Leather, either exported or imported, must not contain more than 3 per cent. of glucose unless the percentage is marked on each consignment, in which case, it is presumed, a tanner may use as much of the adulterant as he likes, although the fact that he has to disclose this practice acts as a deterrent in most cases. Unfortunately, the Australian Act leaves an important loophole, since the use of Epsom salts, which can be made to increase the weight of leather more than any other chemical, is not prohibited. In any case, none of these hygroscopic materials is of any use to chrome sole, for they would attract moisture which it is desirable to resist.

Vache Sole Leather

As its name implies, vache sole leather is a Continental product, being made chiefly in France, Belgium, and Germany. The raw material consists of light and medium cow hides. The details of working are somewhat similar to those used in tanning English sole leather, the main difference being that the hides are suspended in the lime liquors instead of throwing them in flat. The system of tannage is not so varied as the English, since the materials used generally consist of oak and pine barks, myrobalans, quebracho and oak extracts; and the finishing materials are of quite another character. The Continental tanners generally use the Réaumur thermometer, while the Beaumé hydrometer is used to determine the density of the tan liquors in place of the English barkometer (Fig. [24]). One degree Beaumé is equal to 6.9° barkometer.

Vache leather is more pliable than English sole leather, but the addition of valonia extract towards the end of the tanning process would greatly increase its firmness.

The finish is applied to the flesh side of the leather, and a typical recipe consists of a size such as Irish moss or Tragasol (1 part), flour (20 parts), china clay (20 parts), and pure gambier (2 parts) in 200 parts of water. The size is dissolved and cooled, and the other ingredients are then added.

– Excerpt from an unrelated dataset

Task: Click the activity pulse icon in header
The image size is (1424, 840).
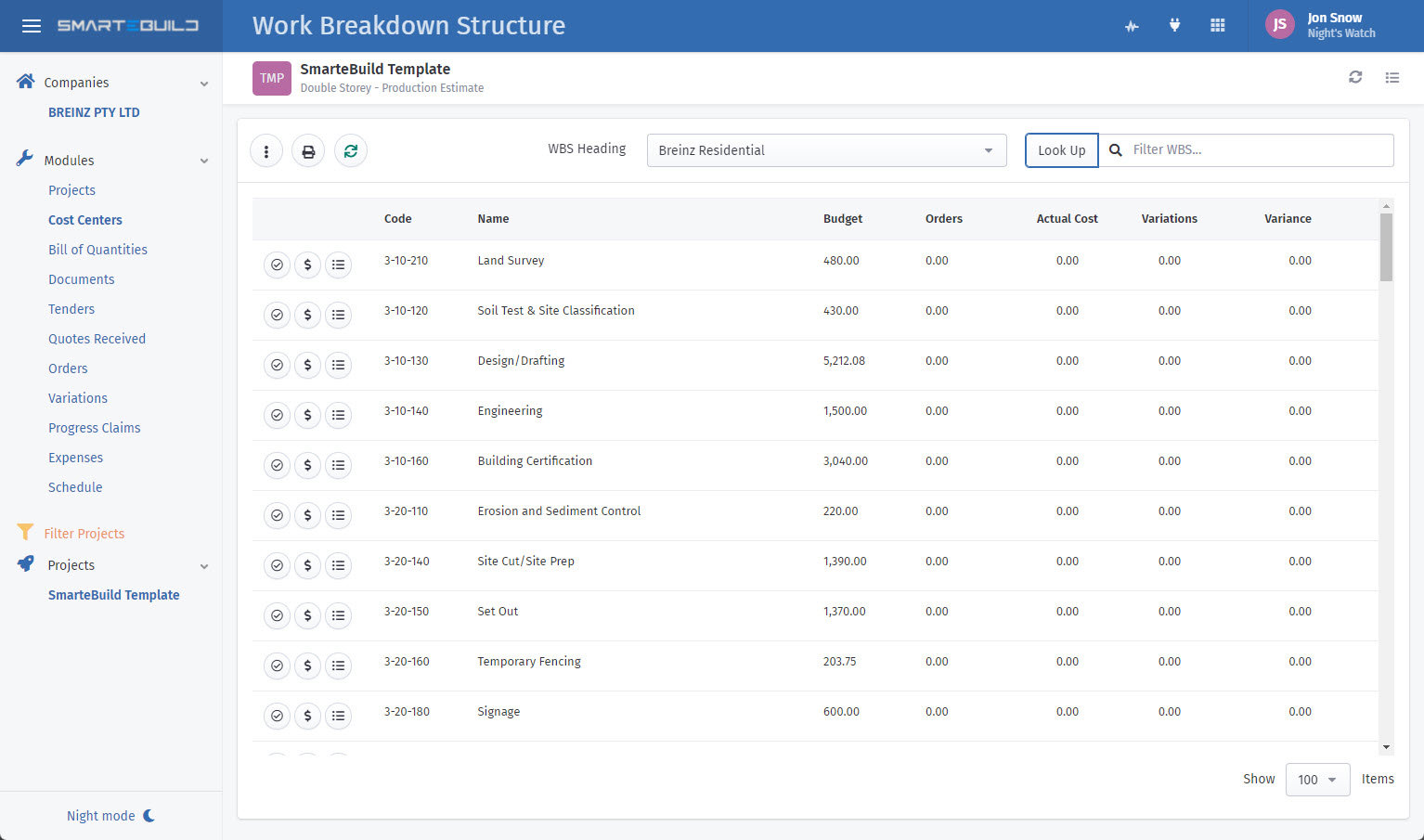Action: [1132, 26]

Machine Belting, Harness, and Saddlery Leathers

These leathers are rarely made by one firm; usually, strap butts and most kinds of belting leathers are dressed by curriers, whose trade is quite distinct from that of currying shoe leather. The tanning and currying of harness and saddlery leathers is another special branch. Besides these three important trades, there is the dressing of hydraulic, mechanical, and other industrial leathers, which likewise form special sections of the heavy leather industry.

Belting leather is an important item in the trade, and, as a good proportion is made from the finest hides, this class of leather is among the most expensive made. At present, there is much controversy in the trade as to whether the vegetable-tanned or the chrome-tanned article is the more economical in use. Briefly, chrome belting is superior in works where there is much steam or mineral acids, as it is not affected by these conditions to the same extent as bark-tanned belting. Its tensile strength is also greater, but against these advantages must be set its higher cost and tendency to stretch unduly in comparison with the vegetable-tanned product. It can be safely said, however, that the use of chrome belting is on the increase, although its production is not nearly on such a big scale as that of the old type of belting.

The tannage of belting leather is similar to that of sole leather, except that there is no necessity to continue the process, after the tannin has struck through, with the object of increasing its firmness and weight. Attention must also be paid to the class of tanning materials used, especially for belting of the best quality, as it must have great tensile strength and stand a severe strain in the dynamometric test. Tannins that rapidly oxidise in contact with light and air have, therefore, to be avoided. The oak bark tannage, with a little chestnut and oakwood extracts to finish the process, is a good method of imparting to the hide the right degree of firmness and flexibility.

As in the case of sole leather, belting may be artificially weighted during the tannage, although it is usually done in the currying process, if at all. There can be no doubt that a quantity of adulterated belting leather is made, and will continue to be made while the practice of selling by weight is in vogue. As a rule, sophisticated belting leather has a much weaker tensile strength than the pure product and is of relatively poor value, since the reduction of price is usually a matter of only a few pence. If users of belting bought on the principle of value instead of price, they would never buy adulterated leather.